● **WORK TO BE COMPLETED**:
Transcribe exactly, and only, the lines from the one with "[Share by email] (266, 928)" through the end of the records below, including both of those lines. Skip all pictures.

● **RECORDS SUPPLIED**:
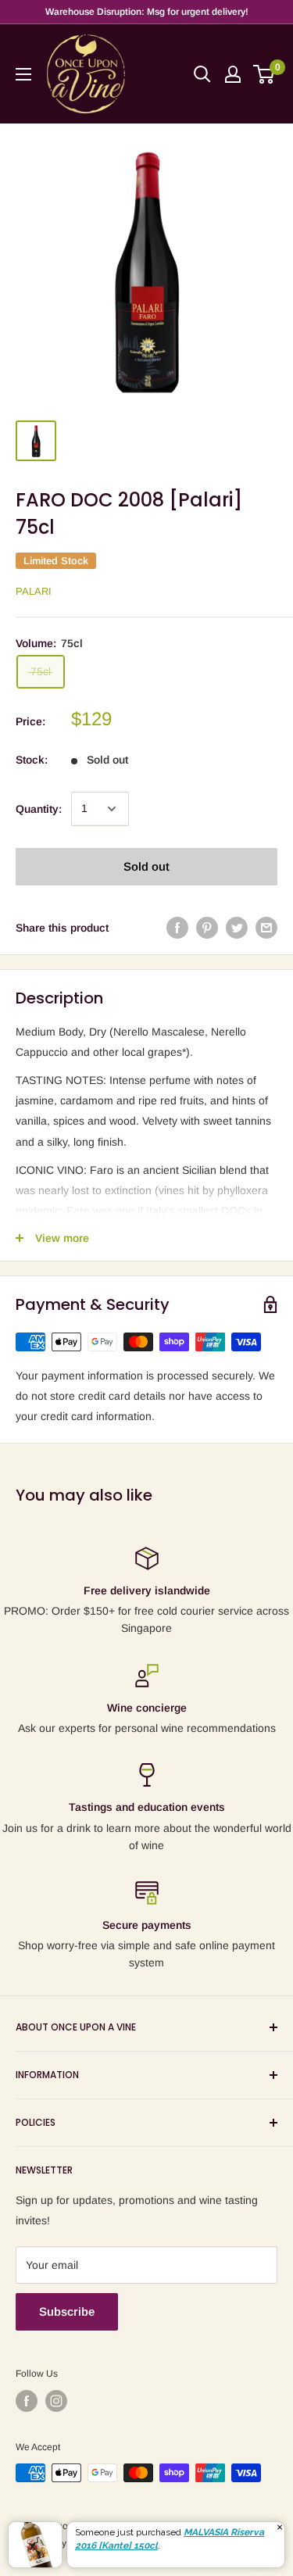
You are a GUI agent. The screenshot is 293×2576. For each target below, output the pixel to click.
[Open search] (202, 74)
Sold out (146, 866)
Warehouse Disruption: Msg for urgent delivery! (146, 11)
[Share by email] (266, 928)
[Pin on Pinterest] (207, 928)
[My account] (233, 74)
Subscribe (67, 2311)
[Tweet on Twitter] (237, 928)
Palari (34, 591)
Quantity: (39, 809)
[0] (264, 74)
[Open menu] (23, 74)
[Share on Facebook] (177, 928)
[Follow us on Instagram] (56, 2401)
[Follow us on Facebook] (27, 2401)
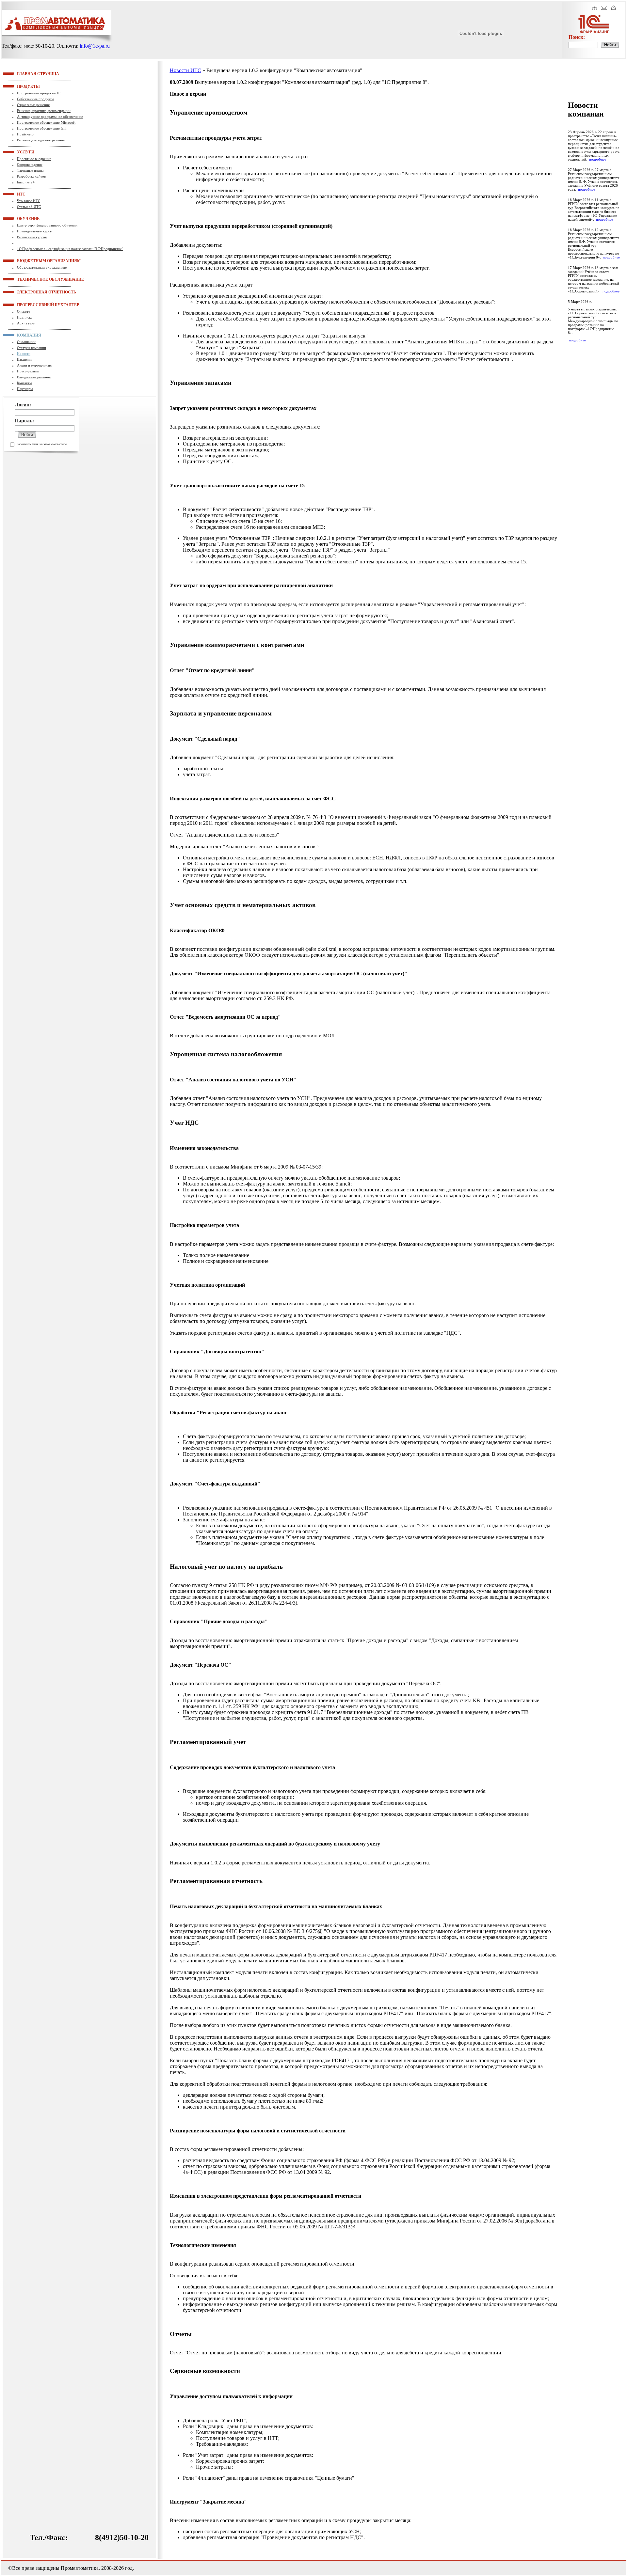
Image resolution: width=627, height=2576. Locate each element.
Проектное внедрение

● **SOLUTION TO THE PROBLEM**:
[Share by email] (266, 928)
[Pin on Pinterest] (207, 928)
[My account] (233, 74)
Subscribe (67, 2311)
[Tweet on Twitter] (237, 928)
Palari (34, 591)
Quantity: (39, 809)
[0] (264, 74)
[Open menu] (23, 74)
[Share on Facebook] (177, 928)
[Follow us on Instagram] (56, 2401)
[Follow us on Facebook] (27, 2401)
Image resolution: width=627, height=2576. Locate each element.
Проектное внедрение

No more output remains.